Dyskutowano także o zasadzie minimalizacji danych w sektorze medycznym (np. lekarze mogą pozyskiwać informacje konieczne do wystawienia zwolnienia z pracy, ale nie mogą wchodzić w posiadanie danych o wysokości opłacanych przez pacjenta składek), zasadzie tworzenia programów cyfrowych „secure by design” (aranżowanie bezpiecznej przestrzeni informatycznej dla danych już na etapie projektu), etyce w rozwijaniu sztucznej inteligencji w medycynie, ryzyku korzystania z usług chmurowych w branży oraz o przepisach RODO i ich wyłączaniu przy globalnych badaniach klinicznych.

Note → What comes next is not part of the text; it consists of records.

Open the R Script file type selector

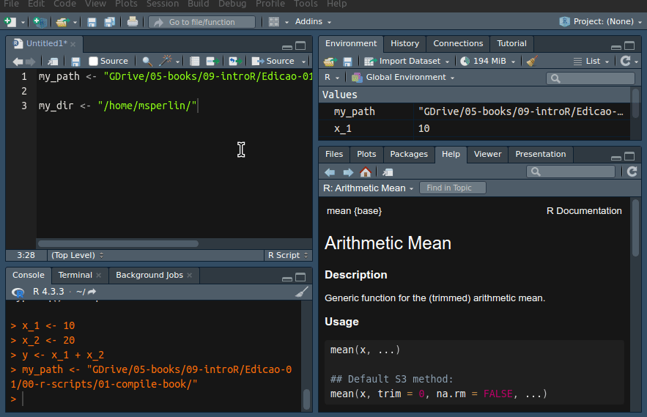(x=286, y=255)
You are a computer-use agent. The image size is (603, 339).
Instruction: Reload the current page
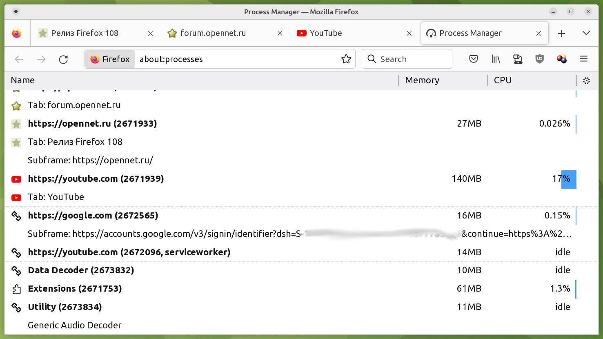click(63, 59)
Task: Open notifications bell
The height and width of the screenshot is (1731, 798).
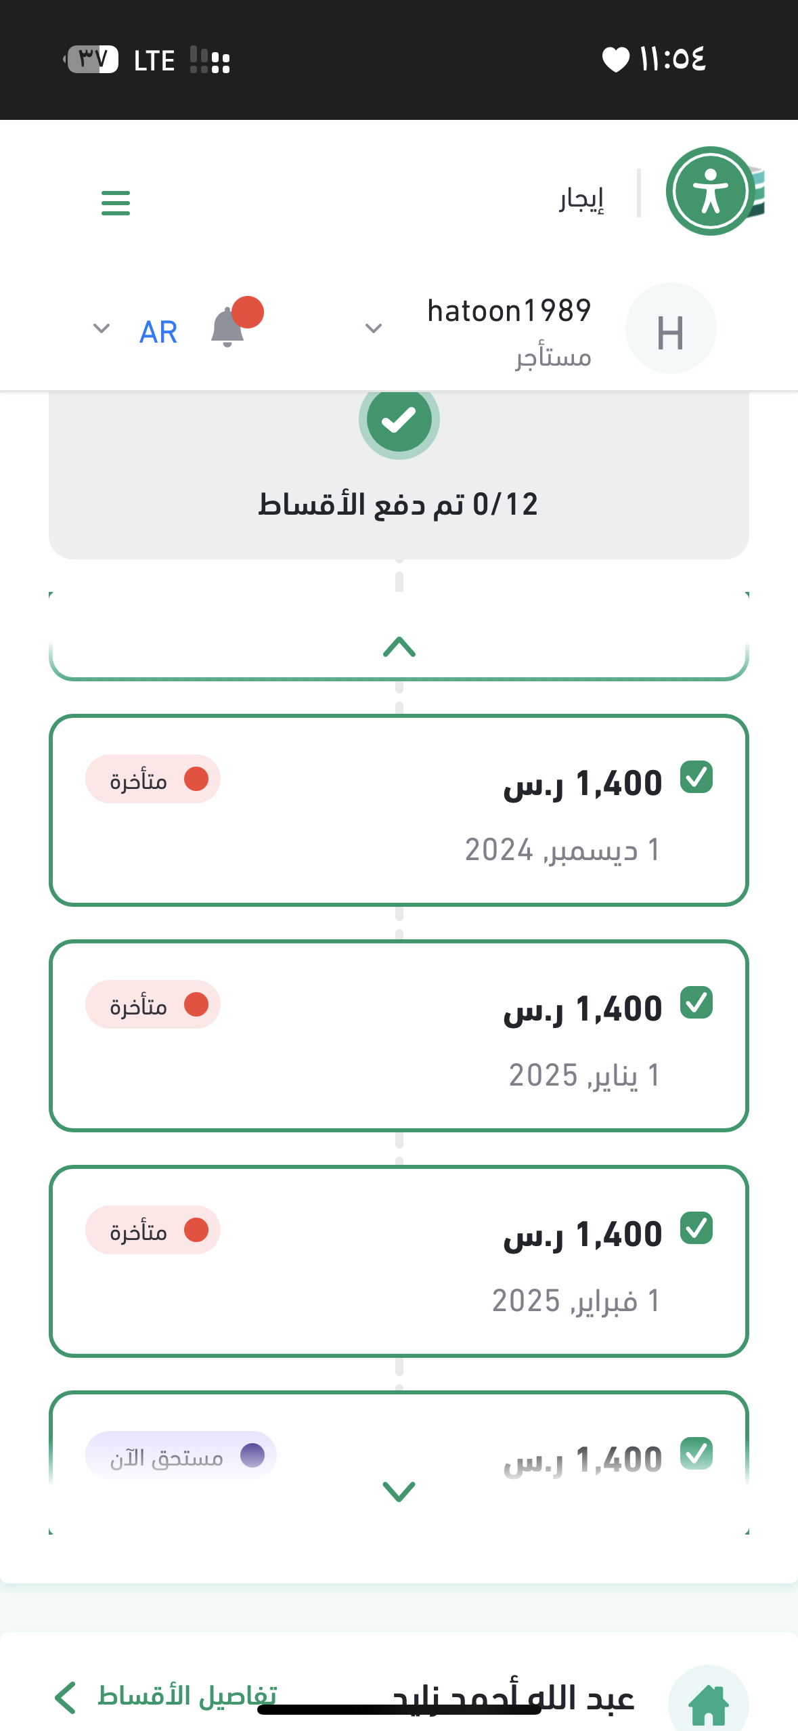Action: [228, 328]
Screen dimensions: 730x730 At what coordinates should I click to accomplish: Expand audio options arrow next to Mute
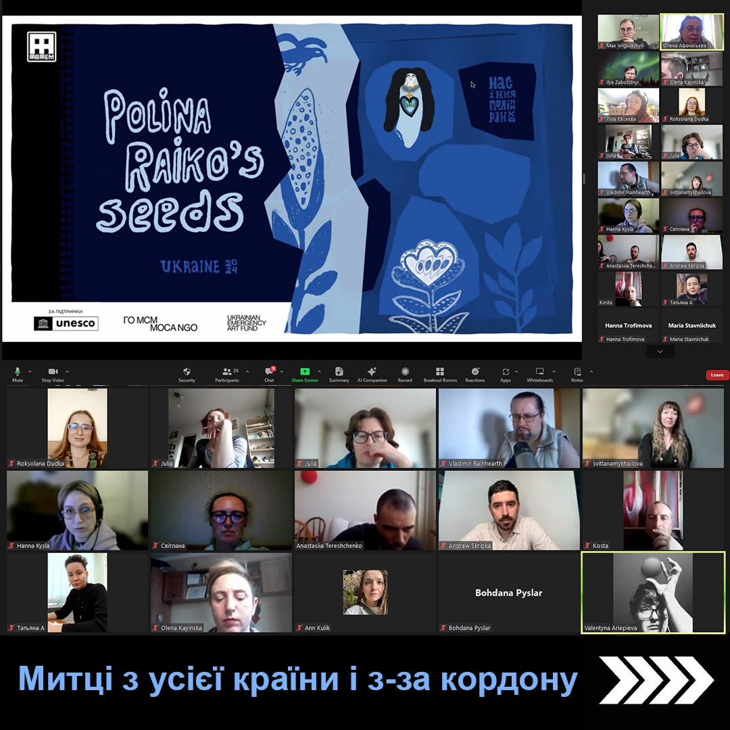click(x=30, y=372)
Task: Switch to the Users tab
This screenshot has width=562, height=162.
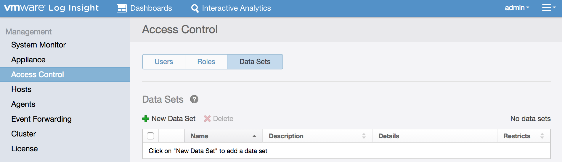Action: pos(164,62)
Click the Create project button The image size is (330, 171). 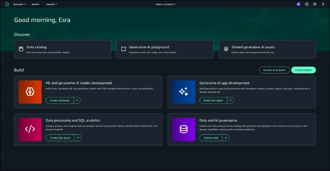pos(303,70)

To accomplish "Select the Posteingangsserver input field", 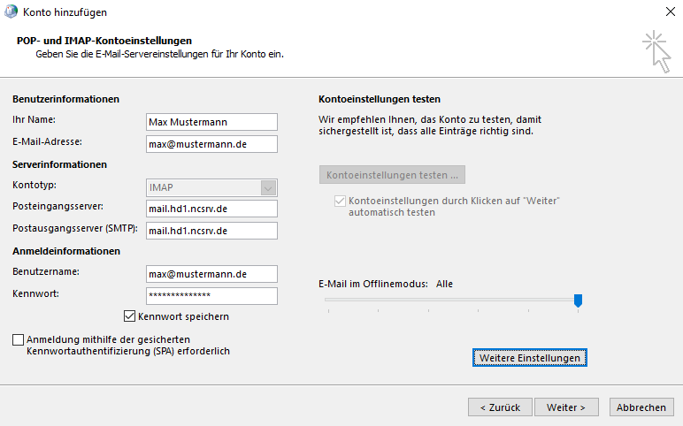I will point(211,209).
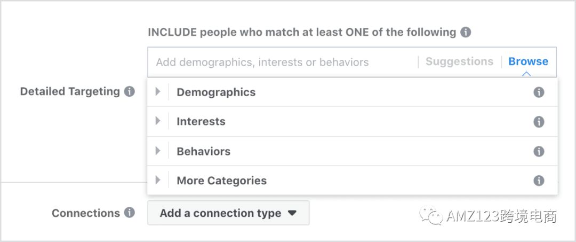576x242 pixels.
Task: Open Add a connection type dropdown
Action: pyautogui.click(x=228, y=213)
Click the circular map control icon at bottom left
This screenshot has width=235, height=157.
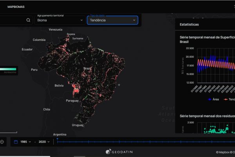[x=2, y=142]
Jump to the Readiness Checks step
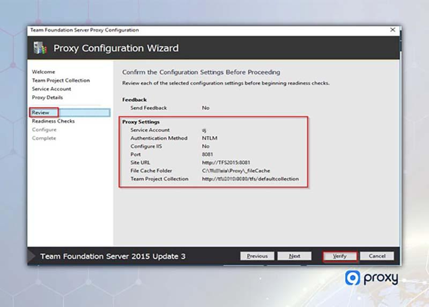This screenshot has width=429, height=307. [x=53, y=121]
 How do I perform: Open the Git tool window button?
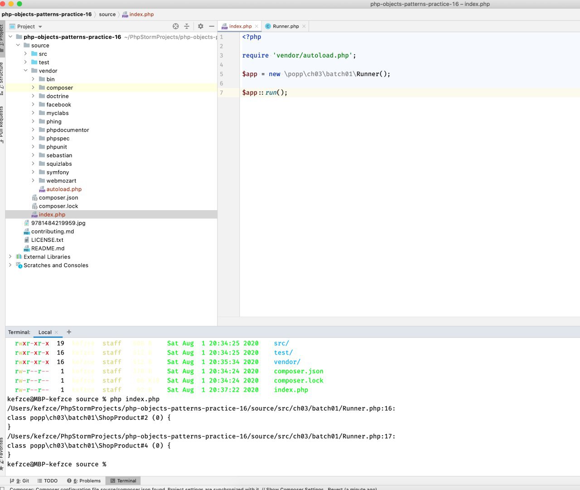tap(20, 481)
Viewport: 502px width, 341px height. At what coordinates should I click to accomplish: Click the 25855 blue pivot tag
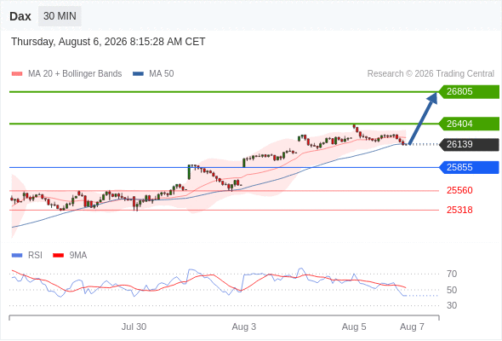(x=469, y=167)
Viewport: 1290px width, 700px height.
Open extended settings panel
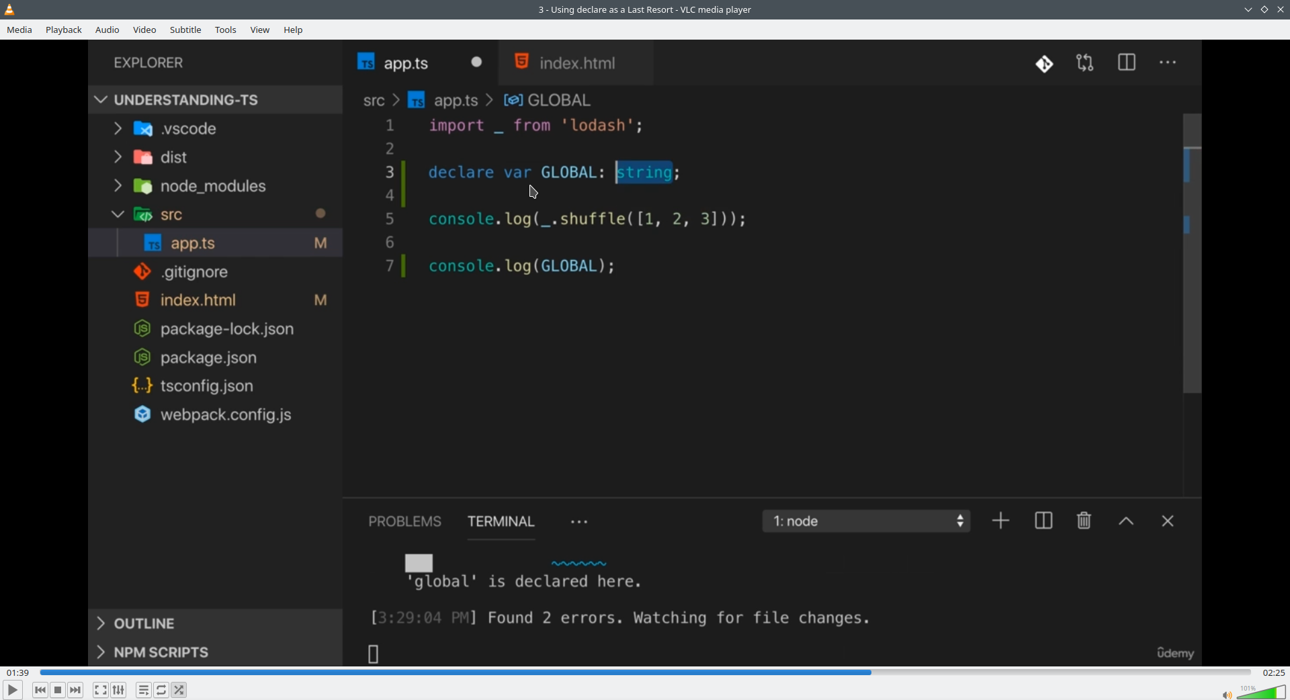119,690
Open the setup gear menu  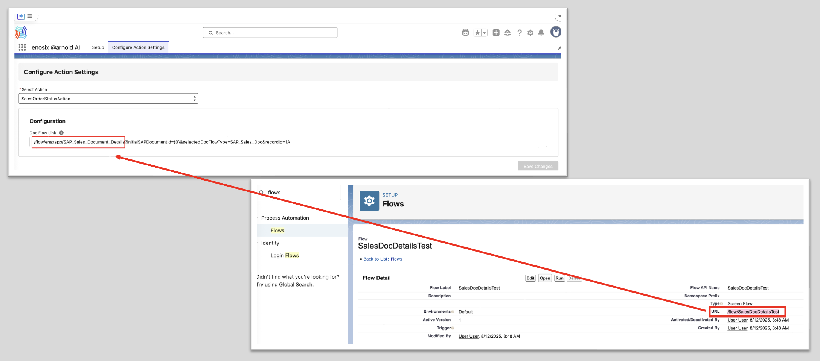[x=530, y=33]
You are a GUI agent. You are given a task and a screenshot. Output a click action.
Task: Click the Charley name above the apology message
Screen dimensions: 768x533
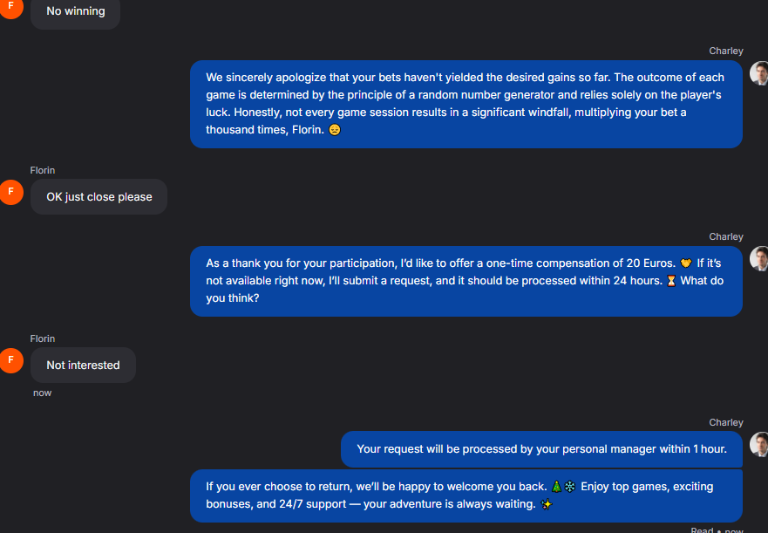click(x=725, y=51)
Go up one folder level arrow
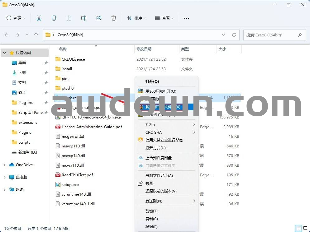Screen dimensions: 310x232 coord(36,35)
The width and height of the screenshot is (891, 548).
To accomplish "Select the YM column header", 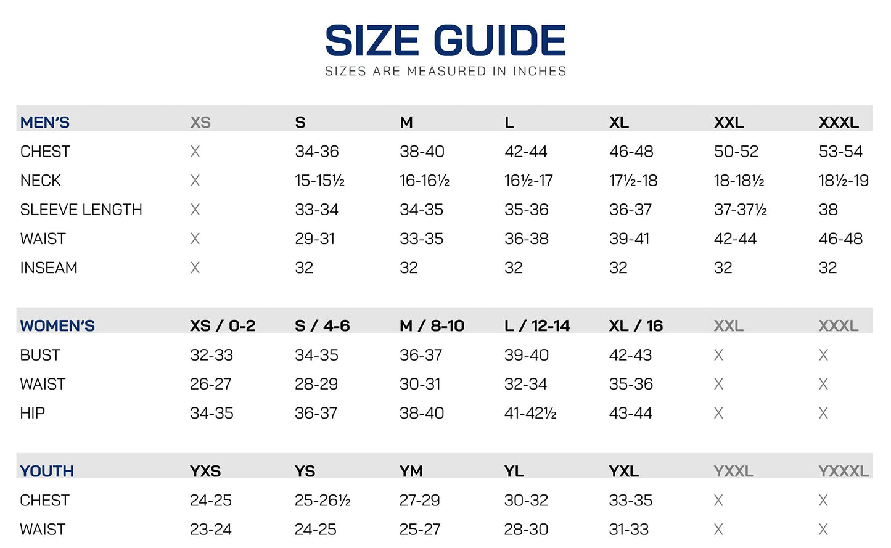I will 411,471.
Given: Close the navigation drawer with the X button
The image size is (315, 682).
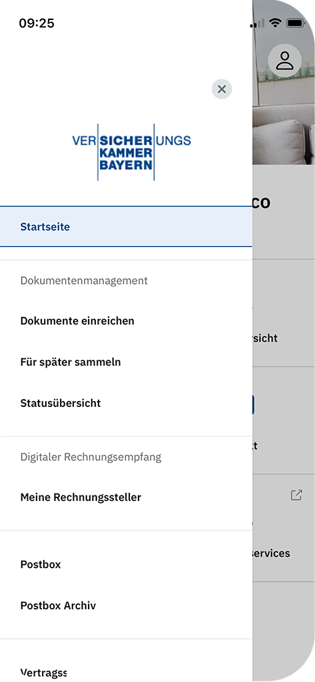Looking at the screenshot, I should pyautogui.click(x=222, y=89).
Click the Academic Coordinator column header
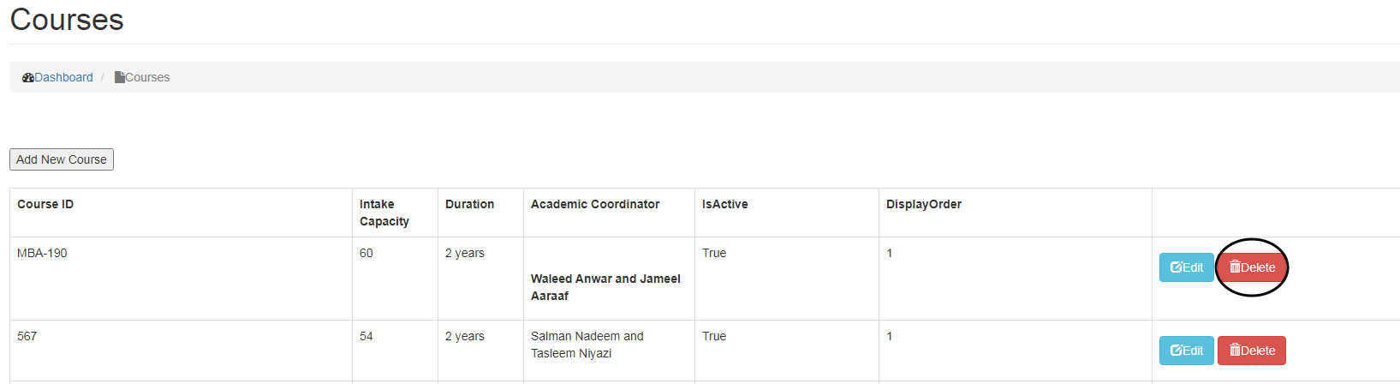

Ważnym zagadnieniem, które pojawiło się w czasie konferencji, a które wiązało się też z ostatnimi, omawianymi również w mediach wydarzeniami, był monitoring wizyjny w placówkach medycznych. Podkreślono, że przepisy dot. stosowania tego rodzaju monitoringu wynikają także z art. 6 RODO, natomiast w odniesieniu do specjalnych miejsc w jednostce medycznej stosuje się przepisy wynikające z szczegółowych rozporządzeń ministerialnych – to choćby takie lokalizacje, jak oddziały psychiatryczne, zespoły porodowe, pokoje łóżkowe, gabinety intensywnej terapii czy oddziały dziecięce. Co wydaje się zasadnicze, obowiązek informacyjny spoczywa za każdym razem na podmiocie prowadzącym monitoring, a taka informacja musi być podana w widocznym miejscu, które powinno się znajdować przed przekroczeniem przez pacjenta granicy obszaru monitorowanego.

W trakcie spotkania zwrócono też uwagę, że w ostatnim czasie nastąpił w Polsce znaczny wzrost liczby różnego rodzaju cyberataków na sektor medyczny: w roku 2023 było to 405 incydentów, a w 2024 r. już 1028 (w tym szantaże wykradzenia danych dla okupu, ataki ransomware).